By David Kirkpatrick

(FORTUNE Magazine) – Pierre Omidyar, 38, is one of the world's richest idealists. With stock in eBay worth $8.4 billion, the founder of the auction giant and his wife, Pam, are starting to give money away. In early November they made their biggest gift yet: $100 million to Tufts University, where they met as undergrads. But the money came with an unusual stipulation: It can be invested only in microfinance--tiny business loans (about $600 on average) to entrepreneurs in the developing world. FORTUNE's David Kirkpatrick spoke to Omidyar about the plan hours before Pam delivered their third child.

Why focus on microfinance?

Business can make the world a better place. And there's no better example of that than microfinance. Look at the social impact eBay has had. Hundreds of millions of people have learned that they can trust complete strangers. Microfinance can have a similar social impact by providing opportunity for economic self-empowerment to poor borrowers. And that can lead to social and political empowerment. For example, many microloans go to women in developing countries. Their social status is elevated.

Does Tufts expect this fund to make money for the endowment?

Yes. But the microfinance sector today is pretty nascent. It has been primarily donor-supported, like charity. In order for it to scale, it needs to access the private capital markets. There aren't yet investment-grade products. Our first goal is to encourage that and to accelerate the growth of the entire sector. The social mission is to unleash at least $1 billion in microloans to the poor throughout the world over the next decade, as we make loans that are paid back and then recycled. Half the returns go to Tufts.

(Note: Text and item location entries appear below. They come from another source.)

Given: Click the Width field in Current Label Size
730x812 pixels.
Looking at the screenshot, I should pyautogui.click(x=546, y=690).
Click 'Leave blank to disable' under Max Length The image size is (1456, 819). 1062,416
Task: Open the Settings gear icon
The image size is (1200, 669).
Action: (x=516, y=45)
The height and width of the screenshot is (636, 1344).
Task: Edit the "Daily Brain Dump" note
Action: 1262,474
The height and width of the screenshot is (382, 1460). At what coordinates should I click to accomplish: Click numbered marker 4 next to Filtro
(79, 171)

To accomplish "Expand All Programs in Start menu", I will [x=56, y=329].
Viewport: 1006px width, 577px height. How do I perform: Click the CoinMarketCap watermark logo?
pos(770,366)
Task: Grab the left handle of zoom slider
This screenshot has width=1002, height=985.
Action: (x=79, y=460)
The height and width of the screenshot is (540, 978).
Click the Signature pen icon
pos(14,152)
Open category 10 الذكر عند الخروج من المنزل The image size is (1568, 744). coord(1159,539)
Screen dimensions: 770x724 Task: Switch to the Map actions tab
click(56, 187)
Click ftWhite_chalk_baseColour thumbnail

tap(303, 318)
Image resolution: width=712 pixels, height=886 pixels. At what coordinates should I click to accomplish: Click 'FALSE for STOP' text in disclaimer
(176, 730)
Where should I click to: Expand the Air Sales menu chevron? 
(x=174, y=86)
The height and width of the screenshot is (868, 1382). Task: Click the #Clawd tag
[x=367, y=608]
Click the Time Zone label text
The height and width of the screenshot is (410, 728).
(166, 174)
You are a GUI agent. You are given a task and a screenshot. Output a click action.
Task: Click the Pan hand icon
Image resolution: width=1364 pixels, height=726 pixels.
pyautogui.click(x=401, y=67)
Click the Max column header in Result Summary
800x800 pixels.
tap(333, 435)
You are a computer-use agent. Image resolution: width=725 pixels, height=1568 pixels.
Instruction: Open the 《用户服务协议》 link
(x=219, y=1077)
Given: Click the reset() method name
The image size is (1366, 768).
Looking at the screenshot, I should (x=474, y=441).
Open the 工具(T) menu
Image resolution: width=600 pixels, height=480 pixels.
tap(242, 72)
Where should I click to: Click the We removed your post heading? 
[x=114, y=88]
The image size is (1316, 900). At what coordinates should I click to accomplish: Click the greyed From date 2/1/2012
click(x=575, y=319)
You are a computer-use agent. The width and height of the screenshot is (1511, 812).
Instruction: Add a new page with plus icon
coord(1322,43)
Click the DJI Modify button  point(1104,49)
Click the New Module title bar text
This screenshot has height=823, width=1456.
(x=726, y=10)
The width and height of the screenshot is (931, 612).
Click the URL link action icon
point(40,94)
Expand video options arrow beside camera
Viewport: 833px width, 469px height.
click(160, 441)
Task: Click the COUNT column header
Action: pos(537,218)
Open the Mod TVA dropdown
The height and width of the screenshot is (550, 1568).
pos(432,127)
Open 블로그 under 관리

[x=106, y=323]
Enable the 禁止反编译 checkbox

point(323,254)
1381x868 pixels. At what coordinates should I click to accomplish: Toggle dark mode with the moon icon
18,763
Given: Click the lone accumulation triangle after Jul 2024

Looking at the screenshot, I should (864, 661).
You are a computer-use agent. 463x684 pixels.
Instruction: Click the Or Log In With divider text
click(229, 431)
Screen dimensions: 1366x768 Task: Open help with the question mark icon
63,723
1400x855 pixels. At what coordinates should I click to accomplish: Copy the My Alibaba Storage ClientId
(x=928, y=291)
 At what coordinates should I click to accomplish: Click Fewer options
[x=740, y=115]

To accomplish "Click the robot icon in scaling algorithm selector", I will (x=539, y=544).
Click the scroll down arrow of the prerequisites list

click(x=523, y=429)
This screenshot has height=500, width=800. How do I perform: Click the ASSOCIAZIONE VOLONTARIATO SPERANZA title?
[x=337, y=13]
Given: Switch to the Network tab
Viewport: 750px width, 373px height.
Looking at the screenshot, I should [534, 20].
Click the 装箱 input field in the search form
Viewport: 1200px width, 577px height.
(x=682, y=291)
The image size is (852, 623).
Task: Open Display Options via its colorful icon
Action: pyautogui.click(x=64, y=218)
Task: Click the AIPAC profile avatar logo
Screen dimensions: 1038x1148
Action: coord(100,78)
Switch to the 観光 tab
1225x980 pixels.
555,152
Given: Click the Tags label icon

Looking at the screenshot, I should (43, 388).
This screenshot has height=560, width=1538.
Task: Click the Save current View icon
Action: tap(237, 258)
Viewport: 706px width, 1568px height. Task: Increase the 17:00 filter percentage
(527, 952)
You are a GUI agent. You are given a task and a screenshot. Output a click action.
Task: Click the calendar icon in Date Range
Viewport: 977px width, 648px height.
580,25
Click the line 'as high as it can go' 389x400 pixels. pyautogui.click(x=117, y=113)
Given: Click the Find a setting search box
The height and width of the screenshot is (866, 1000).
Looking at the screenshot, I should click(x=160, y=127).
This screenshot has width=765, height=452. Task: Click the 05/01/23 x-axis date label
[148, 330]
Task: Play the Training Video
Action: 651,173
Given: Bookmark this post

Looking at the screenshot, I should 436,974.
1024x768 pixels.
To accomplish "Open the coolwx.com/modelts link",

Did you start eBay to do good or just to help people sell Pez dispensers?

I was thinking about how to put tools in the hands of regular folks to level the playing field. With the Internet, I thought we could create an efficient market that was open and transparent. What I learned was that this is a deeply human social phenomenon, connecting around shared passion. That got me very, very excited. In our first focus group I remember a truck driver who was a collector of Barbie dolls. He felt a lot of validation connecting with others who said, "It's not weird to collect Barbie dolls, and by the way, you've got one I really want to buy."

Given the scale of your wealth, you have the potential to do a lot more.

We feel a sense of responsibility and opportunity to put this wealth to good use. We organized the Omidyar Network to invest not only in nonprofits but also in for-profits. We think of it like a $400 million venture fund to deploy over the next five years. It focuses on a very broad mission of encouraging self-empowerment.

What else has Omidyar Network done?

We're interested in businesses and nonprofits that help connect people to information. A recent for-profit example we've invested in is Digg. It's a neat sort of technology-news service where articles are found by the community, and people vote on the good ones.... Sorry, but I've got to head home and take Pam to the hospital. She's just waiting for me.